→ Directions
Begin at the line that has "Task: Click the" and stop after the line that has "click(12, 33)". Write those lines out again, requests included, and scale each coordinate in the answers by 1.85, rounding to whole numbers with halves going up.

→ Dataset records
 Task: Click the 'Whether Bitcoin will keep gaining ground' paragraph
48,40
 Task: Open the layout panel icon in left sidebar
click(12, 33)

* * *

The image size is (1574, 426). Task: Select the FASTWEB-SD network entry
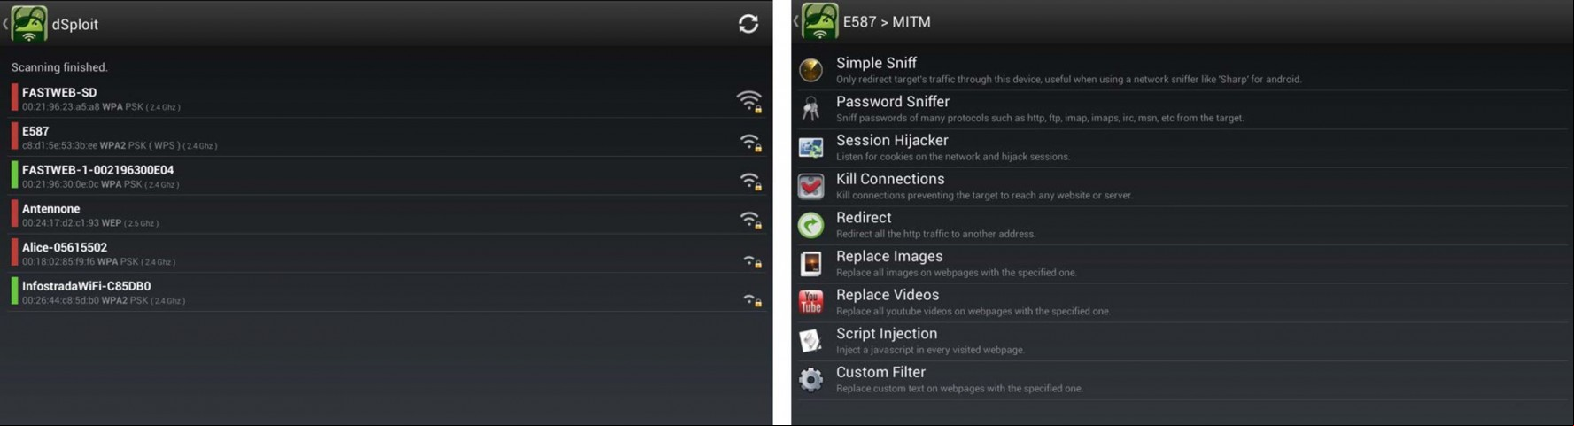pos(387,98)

→ Full output
 Task: Click the 'Whether Bitcoin will keep gaining ground' paragraph
89,74
 Task: Open the layout panel icon in left sidebar
click(22, 61)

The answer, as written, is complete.